Capstone Projects

Classification and Data Wrangling on the Amateur Astronomy Frontier

Program: Data Science Master's
Location: Eau Claire, Wisconsin (remote)
Student: Zachary Jacobson

The website, AstroBin, provides a unique image hosting platform to those involved in the hobby of astrophotography. AstroBin is unprecedented in its focus on collecting and organizing the meta data surrounding the images being uploaded; from the acquisition details, the equipment used to take the image, the post-processing steps performed, even the average phase of the moon which the photos were taken. Having these details organized and structured in a queryable form is an invaluable resource to any astrophotographer at all skill levels.    

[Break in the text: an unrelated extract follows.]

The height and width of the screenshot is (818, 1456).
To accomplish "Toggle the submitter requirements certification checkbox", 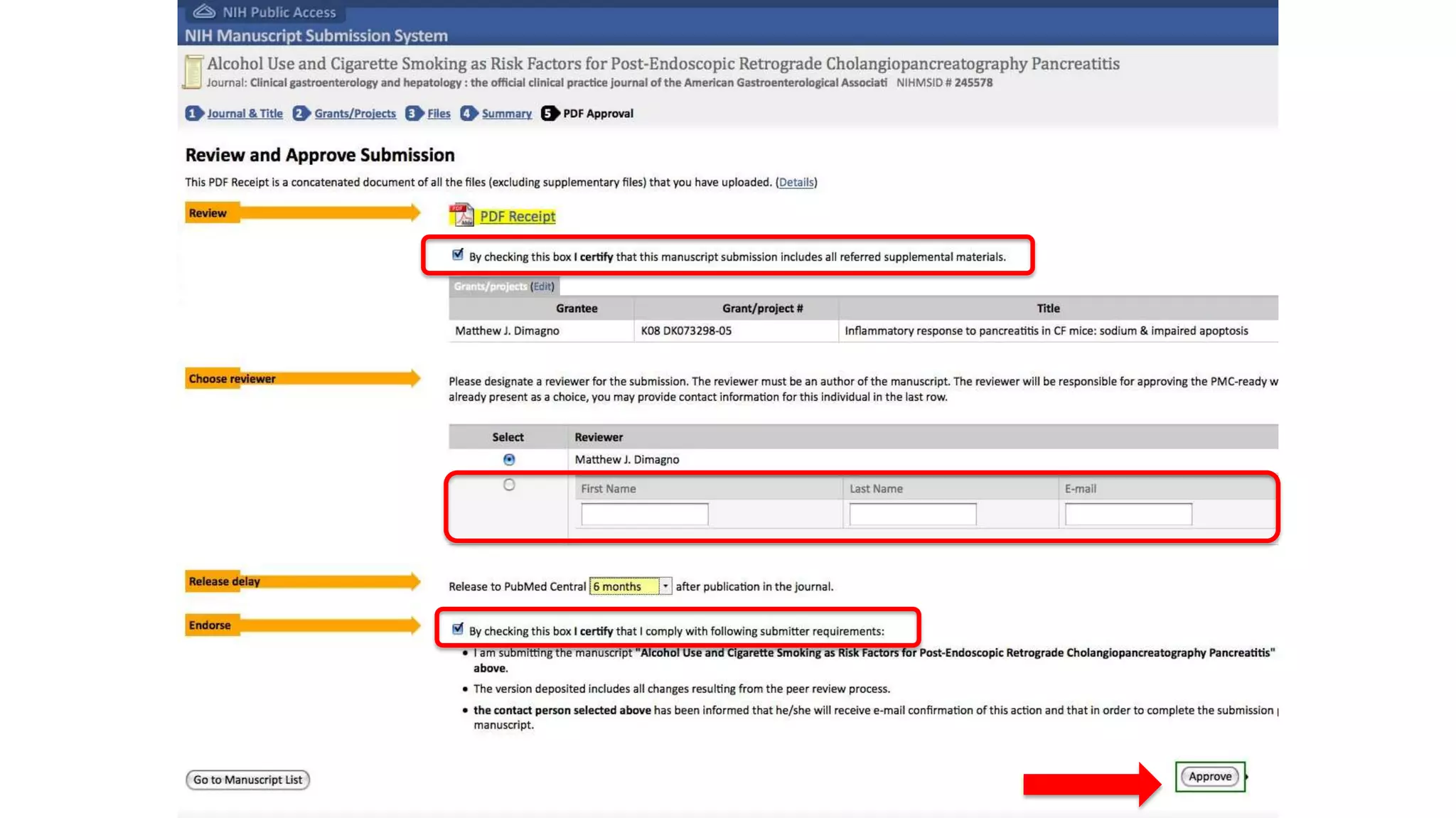I will 458,629.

In this client-based capstone, it was sought to improve upon the meta data collection efforts of the AstroBin website. This was done through two deliverables; an Elasticsearch synonym filter of space objects and their alias names and IDs, as well as an image title text classification model which could be used to provide an automated layer to image classification during a user’s image upload process. These deliverables were achieved through four objectives: 1) A comprehensive exploration of text classification modeling techniques and training data augmentations, 2) The thorough review and grading of each modeling technique and training data augmentation explored for a final selection of the deliverable classification model, 3) A process in which to compile space object aliases into the solr formatted synonym filter required by the Elasticsearch search engine, which depended upon 4) A novel data structure to map all space objects to their respective aliases (a Space Object Alias Map).